WHAT YOU SHOULD DO
Your reply should be the records below, duplicated exactly, with any picture removed.

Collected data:

········

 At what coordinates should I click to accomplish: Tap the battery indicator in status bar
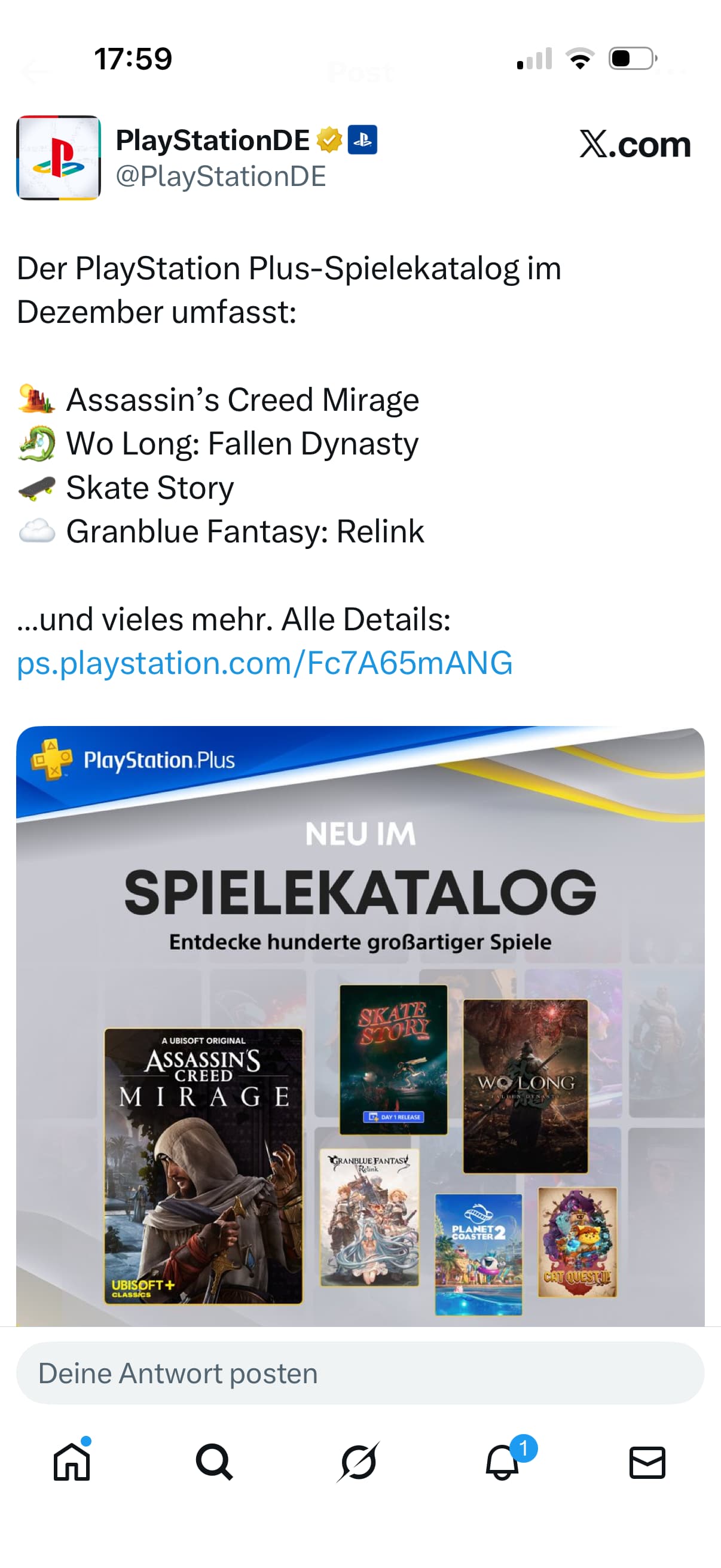pyautogui.click(x=633, y=59)
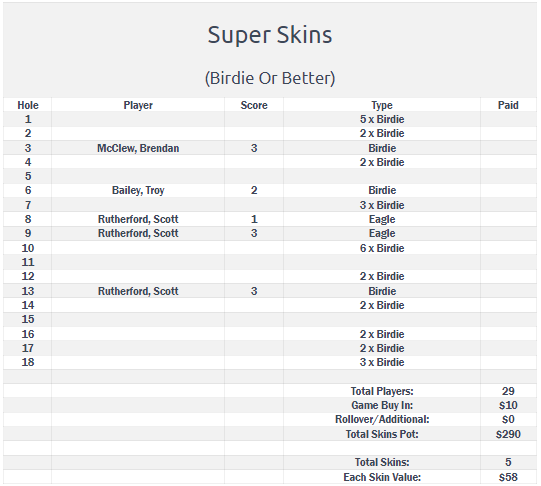Select hole 18 number cell
Image resolution: width=541 pixels, height=486 pixels.
point(28,362)
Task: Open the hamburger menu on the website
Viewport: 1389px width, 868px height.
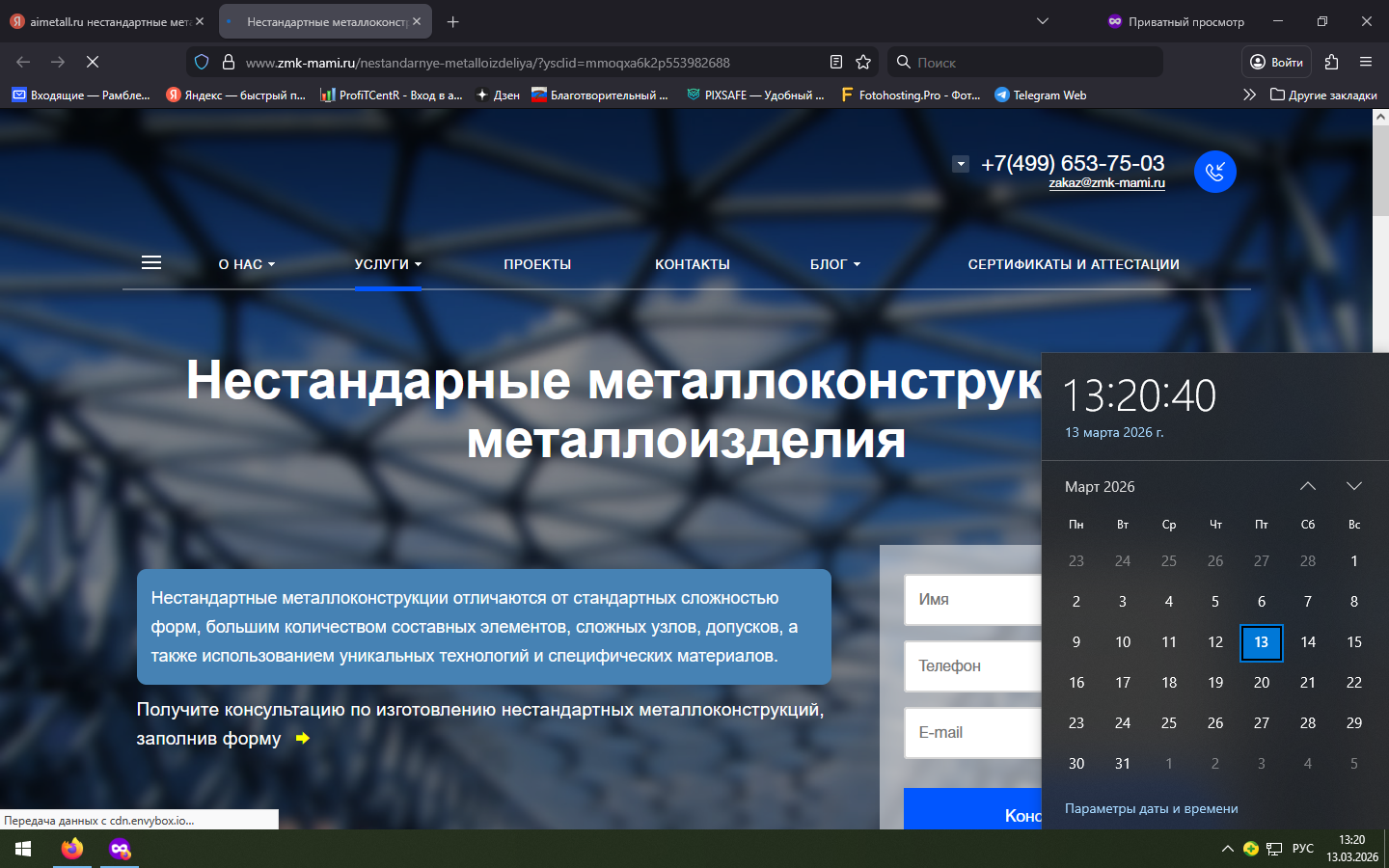Action: tap(151, 263)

········

ANSWER TO THE EXERCISE
 At what coordinates should I click to accomplish: Tap the battery indicator in status bar
pyautogui.click(x=633, y=59)
Select hole 18 number cell
Image resolution: width=541 pixels, height=486 pixels.
point(28,362)
Task: Open the hamburger menu on the website
Viewport: 1389px width, 868px height.
Action: tap(151, 263)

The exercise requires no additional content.